As befits the season when this message is being written, may I also express the hope that by the time all of you read this, each and everyone of you shall have experienced the joys of a truly happy holiday passed with good friends and family.
In respect to our beloved Covered Bridges, there is quite a bit of news this quarter, so, rather than commencing by digressing, I had best get right down to it, so to speak.
The first item of business once again concerns the Historic American Engineering Record (H.A.E.R.) Covered Bridge project, a project funded by the Jeffords Covered Bridge Bill. As a part of this project, the National Park Service, of which H.A.E.R. is a division, wants to create a permanent "web site" concerning Covered Bridges. While it is yet to be decided exactly what information shall be contained on this site, certainly a listing of all authentic nineteenth and early twentieth century Covered Bridges will be at the heart of it. For awhile at least, the "web site" in question will likely be interactive; that is to say, for those of you who like me are not particularly computer literate, users calling up this site will be able to comment upon whatever materials are to be found there, to make suggestions as to what else ought to be included within a given listing, and finally, to offer corrections, should any data appear to be in error. Obviously, one of the principle sources of information for the above described "web site" will be the archives of the National Society, and of course the World Guide to Covered Bridges, which volume, as most of you probably already know, has been being published by us since 1956. As the National Park Service "web site" project begins to take on a more definite form, I will try to keep all of you informed concerning the specifics of the proposed "web site", and perhaps as well begin asking some of you for assistance in order to facilitate the work the National Society will undertake as an integral part of this project.
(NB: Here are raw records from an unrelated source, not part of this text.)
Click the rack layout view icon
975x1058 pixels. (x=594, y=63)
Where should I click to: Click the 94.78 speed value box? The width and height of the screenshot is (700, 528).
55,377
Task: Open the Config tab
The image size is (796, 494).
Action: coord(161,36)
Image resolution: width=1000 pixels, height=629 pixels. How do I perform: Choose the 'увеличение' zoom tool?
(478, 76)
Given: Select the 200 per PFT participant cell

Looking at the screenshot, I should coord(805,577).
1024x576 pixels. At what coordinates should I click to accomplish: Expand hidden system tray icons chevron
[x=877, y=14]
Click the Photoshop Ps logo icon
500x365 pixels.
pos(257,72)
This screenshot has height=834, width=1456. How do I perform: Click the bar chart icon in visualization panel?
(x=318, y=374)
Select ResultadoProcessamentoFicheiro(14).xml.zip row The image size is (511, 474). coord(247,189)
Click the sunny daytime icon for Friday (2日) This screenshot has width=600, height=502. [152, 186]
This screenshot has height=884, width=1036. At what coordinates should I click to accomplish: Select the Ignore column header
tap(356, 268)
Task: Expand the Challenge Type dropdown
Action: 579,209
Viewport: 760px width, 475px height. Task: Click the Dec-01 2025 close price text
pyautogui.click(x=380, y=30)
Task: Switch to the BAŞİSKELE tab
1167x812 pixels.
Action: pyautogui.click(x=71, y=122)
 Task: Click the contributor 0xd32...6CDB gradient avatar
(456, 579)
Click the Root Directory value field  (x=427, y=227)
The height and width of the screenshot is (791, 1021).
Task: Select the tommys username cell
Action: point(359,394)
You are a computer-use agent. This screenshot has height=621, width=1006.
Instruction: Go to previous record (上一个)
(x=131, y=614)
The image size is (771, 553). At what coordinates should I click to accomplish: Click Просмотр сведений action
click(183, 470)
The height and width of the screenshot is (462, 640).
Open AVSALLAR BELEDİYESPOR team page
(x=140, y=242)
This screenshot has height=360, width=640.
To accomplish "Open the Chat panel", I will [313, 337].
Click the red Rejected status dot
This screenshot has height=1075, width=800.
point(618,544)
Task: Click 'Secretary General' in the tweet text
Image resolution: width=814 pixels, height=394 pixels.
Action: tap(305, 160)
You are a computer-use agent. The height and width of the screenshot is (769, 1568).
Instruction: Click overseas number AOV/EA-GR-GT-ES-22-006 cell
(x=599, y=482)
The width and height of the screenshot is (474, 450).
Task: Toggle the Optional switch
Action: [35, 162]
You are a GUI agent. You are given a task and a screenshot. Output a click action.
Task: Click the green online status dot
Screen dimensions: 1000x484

To change the subject somewhat, most of you will probably remember that in the fall President's Message I had once again cause to stress the importance of not "revising" a Covered Bridge out of existence during the course of an alleged "restoration". Little did I realize how timely these words were going to be. Shortly after the annual meeting of the Society, I learned that the Gilbertville Covered Bridge in Ware and Hardwick, Massachusetts, had been closed by order of Mass Highways. Many of you have probably visited this span, some of you most likely at the time it was being restored by Milton Graton, that is to say in 1986. Milton Graton in fact won a special preservation award from the Massachusetts Historical Commission for amongst other things the outstanding work he did in bringing the Gilbertville Covered Bridge back to life. At the time this award was handed out, Mr. Graton was the only out-of-stater to be so honoured. He may still be the only out-of-stater to have received such an award from the Massachusetts Historical Commission. Be that as it may, and without going into a myriad of detail, the Gilbertville Covered Bridge is now closed. According to an engineering report furnished by a firm employed by Mass Highways, there is not much hope of ever reopening it again, because, according to the just mentioned report, at least as I see it, even if all the damage caused to the structure by gross overloads were to be repaired, the span would still have very little live load bearing capacity. (that were truly the case, how then has this structure managed to serve the traveling public so well over a period of more than a hundred years?) Various obvious solutions were proposed for the alleged difficulty; to mention but two: a new steel and concrete span, and a replica Covered Wooden Bridge. At present, there is talk of inserting two steel I-beams under the floor of the structure such that it would then be the I-beams which carried the live loads, not the bridge trusses.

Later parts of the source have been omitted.